『農薬で身体を壊し…』
今どきの農家が農薬を使うのは、ごく当たり前の常識なのでしょう。
でも、農薬で身体を壊す人もいるのです。
そうした人にとっては、世間の常識に合わせることが生き辛いのだから、
自分が生きられる苦労を、自分で探るしかありません。
こうして、「分野」や「問題」は違っても、
大多数の人の常識では、生きづらい人がいるときに、
その一人の人の生き方を認めあう大切さを思います。
『まったく手をかけない「放置されたりんご園」に対しては…』
「なにもしなくていいのか」という外野からの声は、
障害のあるふつうの子どもを、普通学級に通わせるときにも聞きます。
学校に行かない子どもにも向けられます。
それは、外野からだけ聞こえるのでなく、
「Halの冒険 5」のように、
親の心の中からもわきあがってきます。
「なにもしなくていいのか?」
「子どもが何もしないのに、どうして何も言わないのか?」
「ちゃんと注意しなくていいのか?」
「ちゃんと教えてあげなくていいのか?」
「どうして、放っておくのか?」
私自身、いろんな場面で言われてきました。
「先生」としても、「介助者」としても言われたし、
児童相談所で保護された子どもたちとつきあう場面でも言われました。
児童自立支援ホームで子どもとつきあう場面でも言われました。
人に言われるだけでなく、自分自身でも、
「これでいいのか?」、「何もしなくていいのか」と迷いながら、
でも、その自分の感覚を超えて、
相手に踏み込む「正しさ」を感じることはありませんでした
『普段から見慣れた山の木々が何故病気にもならず、
害虫にも侵されずに育っているのかに目をとめるのである。』
私は23歳の時に、「重度の障害児」といわれる子どもが、
30人の「健常児」と一緒に過ごす1年間を共に体験しました。
あの1年間、子どもたちと同じ時間を味わい感じたものが、
いまもわたしの自信と信頼の基になっているのを感じます。
それを教えてくれたのは、
あの時の31人の4歳から5歳になる子どもたちでした。
言葉も話さず、歩くことも頼りなく食事もトイレも介助が必要な
「障害児」と呼ばれる子どもが、
同じクラスの子どもたちにとっては、ただの「同じ4歳の子ども」でした。
「障害」があってもなくても、
「子ども」であることになんの変りもありませんでした。
『りんごが本来持っている生命力の源は、
多様な生物体系が息づく柔らかなホクホクした「土」だったのである。
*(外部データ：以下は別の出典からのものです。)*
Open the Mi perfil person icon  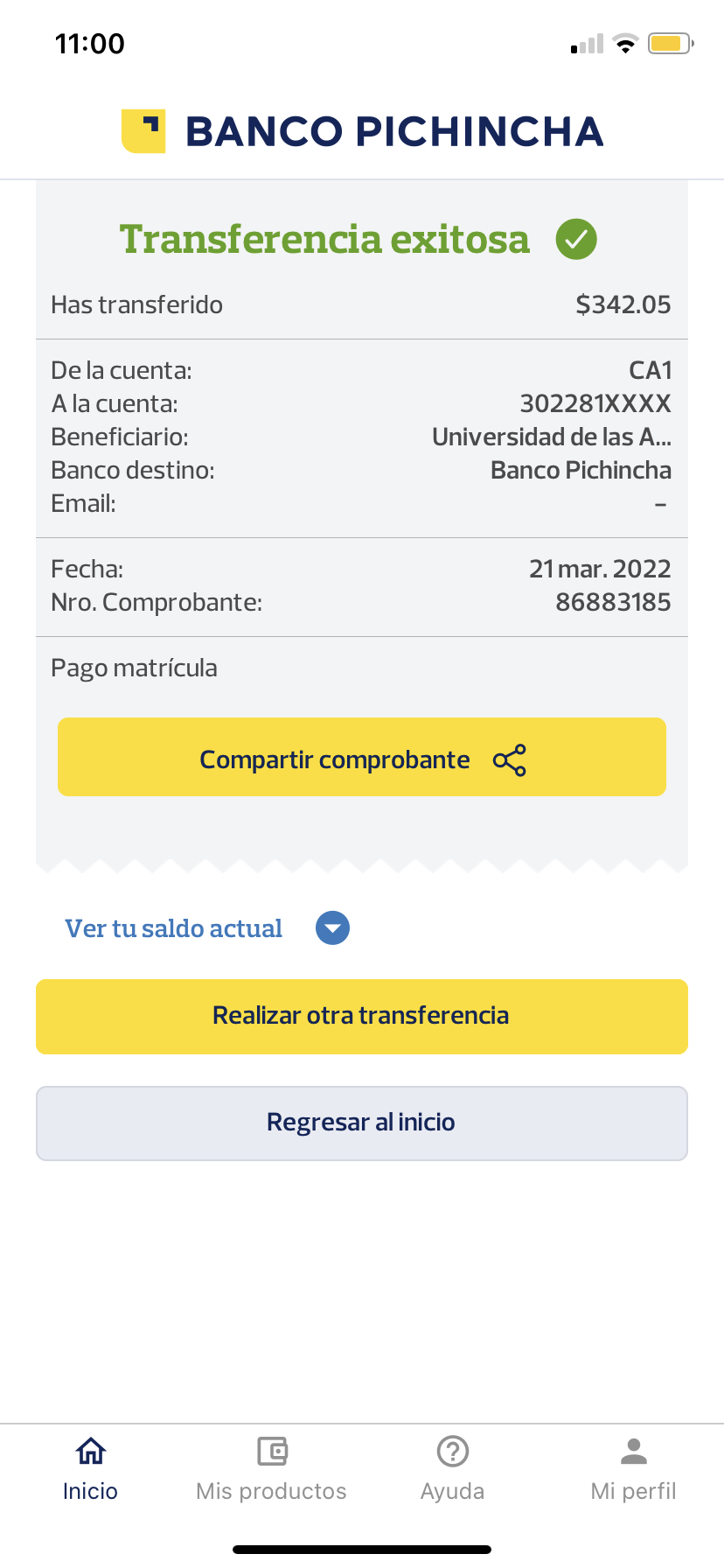[x=633, y=1452]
』
たくさんのいろんな個性の子どもたちが、生き生きと生活している学校。
生命力に溢れた「子ども」が集まる場所。
たくさんの夢や希望や未来がぎっしりつまっている集団の空気。
柔らかなホクホクした「子どもたち」の集まる場所。
こんなとき、いつも小夜さんの声が聞こえます。
「どんなに大人ががんばっても、子どもの代わりはできません。」
その上に、子どもが育ちやすい環境を整えていく。
子どもと対話しながら、手を出しすぎないように、
自分の役割をわきまえた仕事をこなしていくこと。
『それは「りんごが主人公」だということを常に心がけることである。』
学校の主人公は、子ども。
それは、障害があるふつうの子どもも、
障害のないふつうの子どもも同じ。
『りんごは無農薬という制約の中で、
さまざまな害虫や病気に侵されるというリスクを背負いながら、
自然と調和し最も自分に適った実り方を取り戻していく。』
障害のあるふつうの子どもは、「障害」という制約を予め背負っています。
たとえば言葉が話せないことは、
自分の思いを伝えるときに、不都合なことが多いでしょう。
見えないこと、聞こえないこと、歩けないこと、計算ができないこと、
そうした「制約」をもったまま大人になるとき、
最も自分に適った生き方を見つけられるのは、本人しかいません。
私たちにできることは、
「子どもと対話しながら、手を出しすぎないように、
自分の役割をわきまえた」手助けをこなしていくことです。